Like the other candidates, Oliver’s campaign launch speech was short on specifics.
He said he would “identify new, dedicated funding sources for our schools that seek to avoid raising taxes,” but didn’t say how. He said he would “fight to change our tax structure over time so that the city can attract more jobs,” but offered no details. (When Citified asked him to elaborate after the speech, Oliver said he wanted to shift the burden away from the wage and business taxes and onto property taxes to the extent that is possible. His rationale is that the former can move across City Line Avenue and the latter can’t.)
He lamented that an estimated 300,000 Philadelphians have some kind of criminal record, which makes it difficult for them to find jobs and often results in “unavoidable poverty.” But, again, he offered no real proposal to change that.
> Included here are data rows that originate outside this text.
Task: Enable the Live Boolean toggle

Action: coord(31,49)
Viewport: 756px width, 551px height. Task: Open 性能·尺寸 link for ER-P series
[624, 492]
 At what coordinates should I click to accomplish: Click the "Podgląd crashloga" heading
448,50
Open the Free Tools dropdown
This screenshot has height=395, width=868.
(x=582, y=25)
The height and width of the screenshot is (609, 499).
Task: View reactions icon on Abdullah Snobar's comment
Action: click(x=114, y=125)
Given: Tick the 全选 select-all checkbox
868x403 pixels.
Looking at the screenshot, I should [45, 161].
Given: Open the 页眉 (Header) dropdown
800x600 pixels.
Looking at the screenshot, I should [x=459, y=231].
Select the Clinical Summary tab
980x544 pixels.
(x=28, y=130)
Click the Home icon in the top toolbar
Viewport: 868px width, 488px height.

Still, he delivered a speech that eloquently laid out Philadelphia’s problems and promise: its entrenched political class, its troubled schools, its sluggish economy, its slow, yet heartening progress in recent years, and, yes, even its beer gardens. Frankly, it was one of the best talks we’ve heard at a mayoral campaign kickoff this season.
At this point in the race, though, Oliver would have to do a loooot of fundraising in a short amount of time to even become a second-tier candidate. That will be extraordinarily challenging, given his lack of institutional support.
But Oliver is charismatic and adept at delivering a populist message, and that’s more than can be said for a lot of the field. At minimum, this election might not be the last we see of him.